Прибыв на маленькую заброшенную станцию Урульга, Лазо вышел из вагона, и в глаза ему бросилась песочная плешь на увалах. После ночной грозы небо посветлело, но воздух был холодный и горький — чувствовалось приближение зимы.

Под открытым небом собралось много народу. Здесь были члены Сибирского Советского народного комиссариата и командиры поредевших полков, работники губернских и уездных комитетов Коммунистической партии, рабочие заводов, казаки и шахтеры.

Никто не знал, зачем их собрали, что делать дальше.
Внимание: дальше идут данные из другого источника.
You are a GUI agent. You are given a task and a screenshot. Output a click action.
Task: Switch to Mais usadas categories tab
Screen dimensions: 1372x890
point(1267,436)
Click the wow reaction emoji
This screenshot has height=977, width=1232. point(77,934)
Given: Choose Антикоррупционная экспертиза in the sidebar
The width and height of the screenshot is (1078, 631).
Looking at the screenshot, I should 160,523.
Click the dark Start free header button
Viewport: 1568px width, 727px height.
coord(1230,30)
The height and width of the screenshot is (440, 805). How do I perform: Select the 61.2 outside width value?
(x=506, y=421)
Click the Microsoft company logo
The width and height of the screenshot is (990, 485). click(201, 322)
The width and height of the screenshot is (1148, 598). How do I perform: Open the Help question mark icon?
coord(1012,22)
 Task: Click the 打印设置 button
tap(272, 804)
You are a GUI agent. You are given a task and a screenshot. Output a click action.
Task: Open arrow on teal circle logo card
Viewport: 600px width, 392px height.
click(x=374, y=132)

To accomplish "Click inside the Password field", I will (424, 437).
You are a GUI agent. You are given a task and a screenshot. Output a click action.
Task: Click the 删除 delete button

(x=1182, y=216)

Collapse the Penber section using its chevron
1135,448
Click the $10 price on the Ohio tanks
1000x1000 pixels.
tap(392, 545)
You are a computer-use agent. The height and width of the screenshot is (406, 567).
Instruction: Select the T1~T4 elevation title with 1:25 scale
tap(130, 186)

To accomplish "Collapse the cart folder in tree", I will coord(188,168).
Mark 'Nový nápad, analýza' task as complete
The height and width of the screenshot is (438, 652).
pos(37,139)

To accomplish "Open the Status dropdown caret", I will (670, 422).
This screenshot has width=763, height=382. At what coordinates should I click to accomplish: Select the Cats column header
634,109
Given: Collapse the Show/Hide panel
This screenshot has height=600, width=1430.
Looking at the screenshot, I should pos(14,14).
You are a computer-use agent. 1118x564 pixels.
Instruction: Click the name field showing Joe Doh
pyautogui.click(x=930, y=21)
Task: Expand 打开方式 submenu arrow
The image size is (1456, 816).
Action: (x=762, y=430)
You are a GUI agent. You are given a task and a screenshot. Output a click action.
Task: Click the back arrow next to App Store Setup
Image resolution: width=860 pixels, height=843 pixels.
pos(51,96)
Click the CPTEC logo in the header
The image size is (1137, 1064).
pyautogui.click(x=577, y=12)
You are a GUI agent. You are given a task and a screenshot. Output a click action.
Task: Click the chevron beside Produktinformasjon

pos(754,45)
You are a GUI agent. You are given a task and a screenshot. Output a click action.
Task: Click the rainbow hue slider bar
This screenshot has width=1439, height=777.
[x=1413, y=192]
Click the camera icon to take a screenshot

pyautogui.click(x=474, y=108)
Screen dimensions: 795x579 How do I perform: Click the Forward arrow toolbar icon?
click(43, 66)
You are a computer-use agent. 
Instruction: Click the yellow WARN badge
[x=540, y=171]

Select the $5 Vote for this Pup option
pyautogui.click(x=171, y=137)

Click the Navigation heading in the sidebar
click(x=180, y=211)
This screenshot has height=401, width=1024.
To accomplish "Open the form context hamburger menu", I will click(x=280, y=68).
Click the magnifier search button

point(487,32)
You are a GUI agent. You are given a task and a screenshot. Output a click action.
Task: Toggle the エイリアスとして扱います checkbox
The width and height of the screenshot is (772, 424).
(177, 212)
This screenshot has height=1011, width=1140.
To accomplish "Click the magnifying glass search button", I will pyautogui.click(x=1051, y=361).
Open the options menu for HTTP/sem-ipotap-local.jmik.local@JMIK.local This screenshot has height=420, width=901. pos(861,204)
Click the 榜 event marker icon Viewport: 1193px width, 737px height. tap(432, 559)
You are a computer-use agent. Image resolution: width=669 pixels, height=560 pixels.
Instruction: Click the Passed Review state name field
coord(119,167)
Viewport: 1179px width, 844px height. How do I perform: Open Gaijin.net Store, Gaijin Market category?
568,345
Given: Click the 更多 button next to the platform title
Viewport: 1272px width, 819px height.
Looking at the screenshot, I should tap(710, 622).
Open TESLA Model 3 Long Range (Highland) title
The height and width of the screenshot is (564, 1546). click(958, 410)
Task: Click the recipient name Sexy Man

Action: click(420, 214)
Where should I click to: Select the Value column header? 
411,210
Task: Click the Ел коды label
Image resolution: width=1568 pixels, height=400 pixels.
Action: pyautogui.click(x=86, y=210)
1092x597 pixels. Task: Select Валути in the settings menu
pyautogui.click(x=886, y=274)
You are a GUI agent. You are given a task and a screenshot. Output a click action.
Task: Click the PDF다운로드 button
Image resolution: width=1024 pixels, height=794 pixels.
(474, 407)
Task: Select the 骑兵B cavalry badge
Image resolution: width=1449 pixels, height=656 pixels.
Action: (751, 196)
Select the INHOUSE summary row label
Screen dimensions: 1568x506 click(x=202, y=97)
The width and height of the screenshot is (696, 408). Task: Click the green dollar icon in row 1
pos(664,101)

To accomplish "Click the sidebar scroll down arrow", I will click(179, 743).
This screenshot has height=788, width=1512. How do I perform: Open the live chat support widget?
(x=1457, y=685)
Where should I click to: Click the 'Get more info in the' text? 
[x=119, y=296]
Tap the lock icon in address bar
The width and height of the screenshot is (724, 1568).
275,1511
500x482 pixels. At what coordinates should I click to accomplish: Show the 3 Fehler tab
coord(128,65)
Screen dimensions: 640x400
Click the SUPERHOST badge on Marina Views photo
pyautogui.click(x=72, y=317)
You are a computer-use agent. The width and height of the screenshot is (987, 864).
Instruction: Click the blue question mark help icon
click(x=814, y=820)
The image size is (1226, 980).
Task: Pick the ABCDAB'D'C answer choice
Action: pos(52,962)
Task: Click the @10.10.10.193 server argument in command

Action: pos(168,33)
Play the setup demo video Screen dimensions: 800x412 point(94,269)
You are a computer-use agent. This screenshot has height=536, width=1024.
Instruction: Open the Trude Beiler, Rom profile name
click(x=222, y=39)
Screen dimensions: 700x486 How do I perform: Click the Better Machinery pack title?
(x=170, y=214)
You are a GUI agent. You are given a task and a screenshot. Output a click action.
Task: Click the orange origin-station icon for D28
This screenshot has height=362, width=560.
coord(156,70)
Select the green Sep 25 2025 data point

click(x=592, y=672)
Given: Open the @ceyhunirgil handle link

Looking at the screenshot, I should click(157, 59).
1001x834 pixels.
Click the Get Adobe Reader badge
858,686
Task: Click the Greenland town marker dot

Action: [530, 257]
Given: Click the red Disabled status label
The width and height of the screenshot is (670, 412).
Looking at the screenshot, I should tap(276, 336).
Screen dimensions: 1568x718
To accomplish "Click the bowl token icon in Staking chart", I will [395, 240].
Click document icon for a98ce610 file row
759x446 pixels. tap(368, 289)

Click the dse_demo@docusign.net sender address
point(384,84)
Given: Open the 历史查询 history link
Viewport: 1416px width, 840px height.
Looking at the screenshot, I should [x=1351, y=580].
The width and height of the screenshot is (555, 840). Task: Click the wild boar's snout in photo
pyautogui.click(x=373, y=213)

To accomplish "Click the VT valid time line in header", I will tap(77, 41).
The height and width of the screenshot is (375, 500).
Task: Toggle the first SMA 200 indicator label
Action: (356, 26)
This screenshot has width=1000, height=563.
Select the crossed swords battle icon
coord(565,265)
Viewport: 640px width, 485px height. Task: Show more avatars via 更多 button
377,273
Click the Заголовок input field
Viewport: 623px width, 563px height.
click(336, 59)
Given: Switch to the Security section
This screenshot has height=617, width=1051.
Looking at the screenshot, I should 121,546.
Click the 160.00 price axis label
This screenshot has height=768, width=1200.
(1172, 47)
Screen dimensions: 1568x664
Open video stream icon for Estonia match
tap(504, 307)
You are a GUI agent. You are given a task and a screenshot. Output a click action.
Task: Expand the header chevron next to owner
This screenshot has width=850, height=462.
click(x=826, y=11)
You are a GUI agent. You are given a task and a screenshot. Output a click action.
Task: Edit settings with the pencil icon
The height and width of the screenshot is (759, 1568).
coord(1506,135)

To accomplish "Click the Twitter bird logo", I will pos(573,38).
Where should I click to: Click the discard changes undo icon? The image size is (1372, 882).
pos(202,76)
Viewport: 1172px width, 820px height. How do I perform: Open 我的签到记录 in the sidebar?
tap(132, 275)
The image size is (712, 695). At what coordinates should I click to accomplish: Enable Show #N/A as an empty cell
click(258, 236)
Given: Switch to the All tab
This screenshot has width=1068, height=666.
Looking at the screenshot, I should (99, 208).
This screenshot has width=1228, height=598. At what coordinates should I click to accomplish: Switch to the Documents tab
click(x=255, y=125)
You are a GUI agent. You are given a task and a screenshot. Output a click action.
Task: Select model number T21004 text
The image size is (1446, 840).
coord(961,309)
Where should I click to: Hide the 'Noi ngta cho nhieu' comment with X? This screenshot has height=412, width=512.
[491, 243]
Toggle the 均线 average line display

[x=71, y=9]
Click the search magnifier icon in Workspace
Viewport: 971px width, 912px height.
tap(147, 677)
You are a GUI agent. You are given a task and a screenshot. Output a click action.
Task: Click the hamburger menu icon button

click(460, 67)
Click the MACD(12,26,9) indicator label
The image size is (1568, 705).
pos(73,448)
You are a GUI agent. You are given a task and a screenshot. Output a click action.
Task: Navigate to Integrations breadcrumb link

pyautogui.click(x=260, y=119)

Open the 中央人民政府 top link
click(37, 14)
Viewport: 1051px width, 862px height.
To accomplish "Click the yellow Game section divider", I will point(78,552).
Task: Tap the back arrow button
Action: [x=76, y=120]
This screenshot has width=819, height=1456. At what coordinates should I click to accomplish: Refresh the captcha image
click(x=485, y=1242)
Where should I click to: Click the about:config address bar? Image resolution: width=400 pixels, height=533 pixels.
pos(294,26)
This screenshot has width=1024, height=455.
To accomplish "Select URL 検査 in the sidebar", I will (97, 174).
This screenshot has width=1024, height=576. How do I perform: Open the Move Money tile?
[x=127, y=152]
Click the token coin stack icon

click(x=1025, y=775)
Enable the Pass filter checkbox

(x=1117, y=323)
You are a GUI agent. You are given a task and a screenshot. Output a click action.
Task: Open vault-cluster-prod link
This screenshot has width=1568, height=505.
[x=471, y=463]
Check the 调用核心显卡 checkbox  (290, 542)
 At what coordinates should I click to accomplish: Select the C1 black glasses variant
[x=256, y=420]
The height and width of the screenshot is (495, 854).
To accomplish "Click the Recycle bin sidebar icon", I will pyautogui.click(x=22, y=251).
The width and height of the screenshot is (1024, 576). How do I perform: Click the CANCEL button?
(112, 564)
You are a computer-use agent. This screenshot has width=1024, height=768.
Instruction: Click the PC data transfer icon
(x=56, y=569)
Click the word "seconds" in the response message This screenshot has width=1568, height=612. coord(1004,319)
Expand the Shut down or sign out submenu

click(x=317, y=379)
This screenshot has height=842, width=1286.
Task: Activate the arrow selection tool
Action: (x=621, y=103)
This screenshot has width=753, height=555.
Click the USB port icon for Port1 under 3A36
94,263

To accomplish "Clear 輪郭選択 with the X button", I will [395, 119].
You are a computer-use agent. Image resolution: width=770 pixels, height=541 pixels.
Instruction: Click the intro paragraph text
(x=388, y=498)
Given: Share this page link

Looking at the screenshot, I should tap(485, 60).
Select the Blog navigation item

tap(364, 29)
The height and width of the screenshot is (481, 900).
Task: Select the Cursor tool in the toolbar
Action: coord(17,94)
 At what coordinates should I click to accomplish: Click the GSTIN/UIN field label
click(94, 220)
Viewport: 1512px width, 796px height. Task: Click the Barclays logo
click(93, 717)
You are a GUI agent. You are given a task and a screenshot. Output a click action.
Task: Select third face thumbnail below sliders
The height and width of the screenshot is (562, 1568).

Одни, как это бывает в дни тревожных событий, выглядели бледными, осунувшимися, другие старались улыбаться, чтобы скрыть свою подавленность. Были и такие, что, собравшись в кружок, негромко пели.

Никогда Лазо не заглядывал так глубоко и проникновенно в тайники человеческих характеров, как теперь, в эти тяжелые и грозные часы жизни. Он видел простых бойцов, сосредоточенных, суровых, сдержанных, но души их были тверже кремня. «Нет, — пронеслось в сознании, — не погибнет советская власть, пока живы такие люди».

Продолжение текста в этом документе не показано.